_Data shown_:
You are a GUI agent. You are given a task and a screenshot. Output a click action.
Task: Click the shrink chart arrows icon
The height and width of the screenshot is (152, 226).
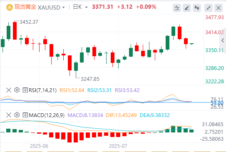point(209,8)
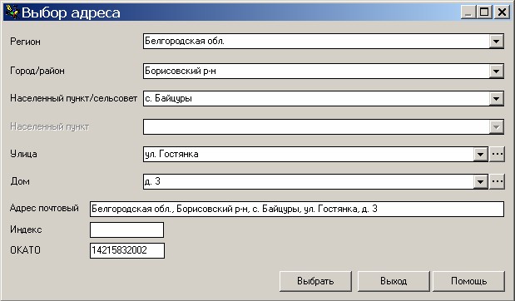This screenshot has width=515, height=301.
Task: Minimize the Выбор адреса window
Action: (468, 12)
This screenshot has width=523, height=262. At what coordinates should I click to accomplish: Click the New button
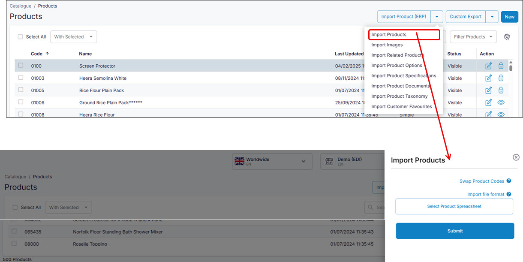click(509, 16)

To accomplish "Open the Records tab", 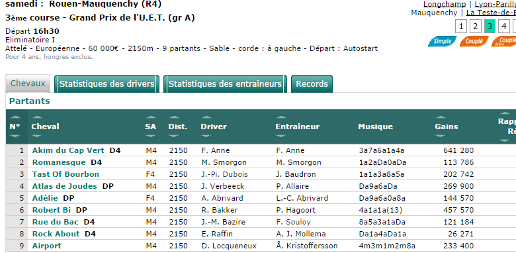I will point(312,83).
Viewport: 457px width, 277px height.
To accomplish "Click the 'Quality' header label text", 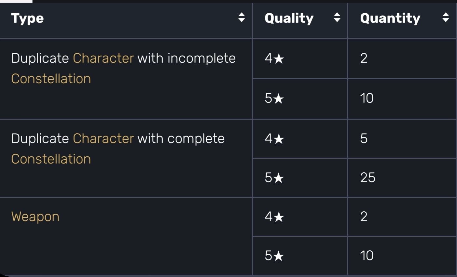I will click(x=289, y=18).
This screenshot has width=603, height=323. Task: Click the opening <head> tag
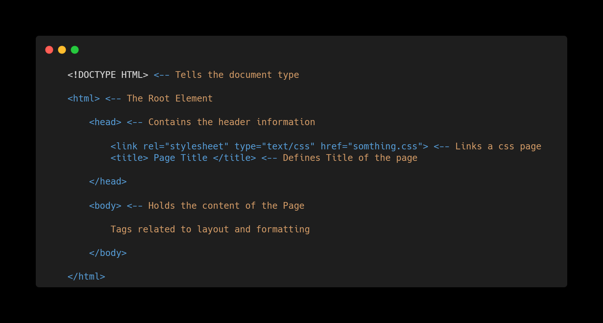click(x=105, y=122)
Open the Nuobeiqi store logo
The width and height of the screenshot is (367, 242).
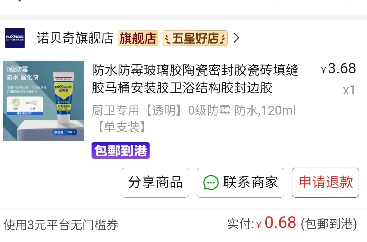(15, 38)
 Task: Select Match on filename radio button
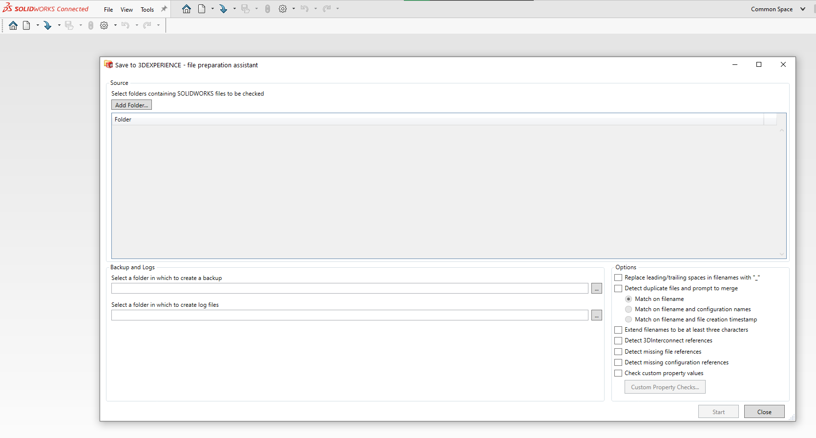pyautogui.click(x=628, y=299)
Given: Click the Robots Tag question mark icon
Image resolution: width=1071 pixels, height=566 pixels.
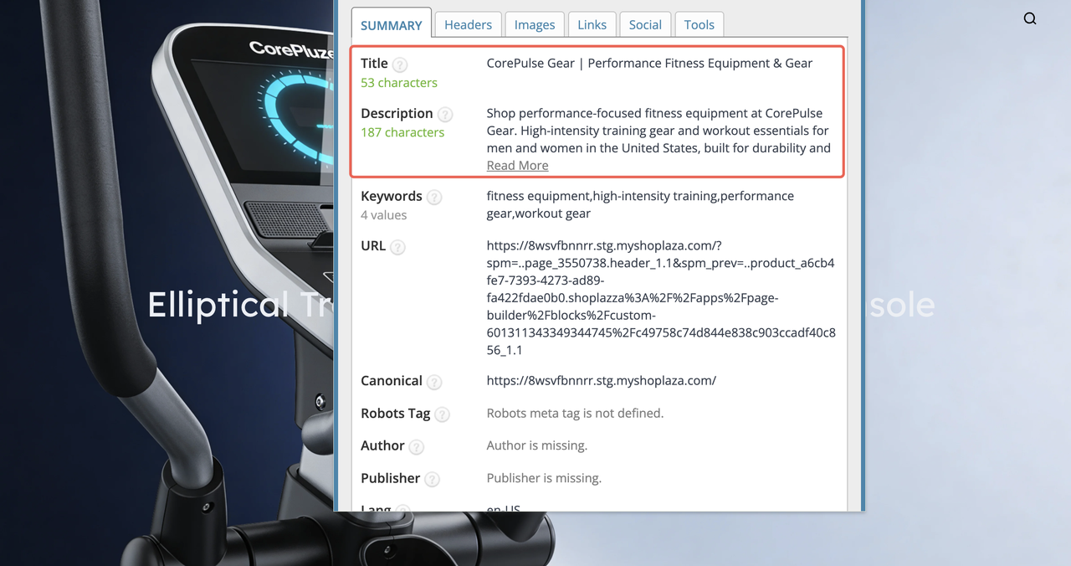Looking at the screenshot, I should pyautogui.click(x=443, y=414).
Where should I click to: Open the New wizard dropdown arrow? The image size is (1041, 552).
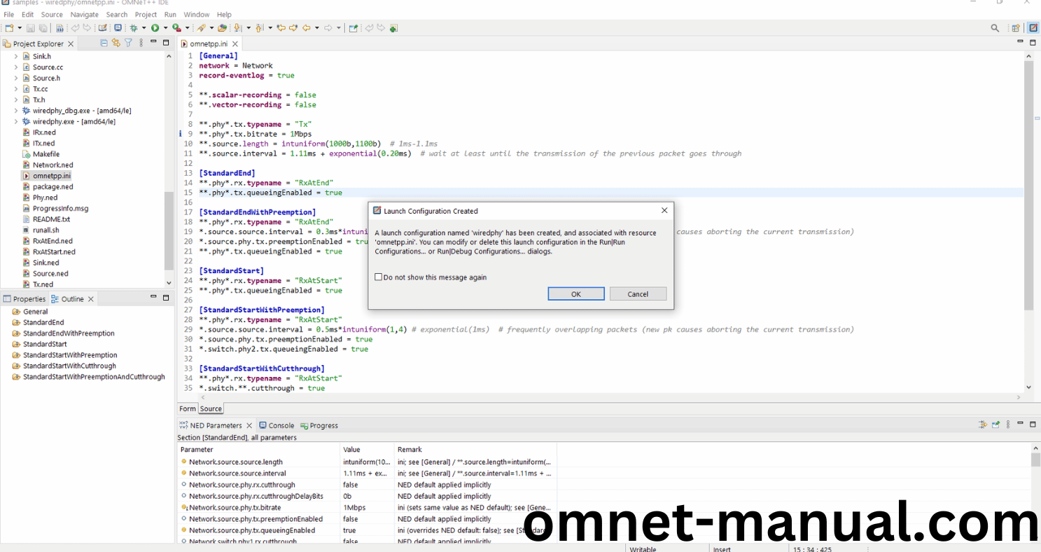pos(19,28)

_Assignment_: Counting every line of the entries that holds the word "icon", report the total and no other text.

_Task response_: 2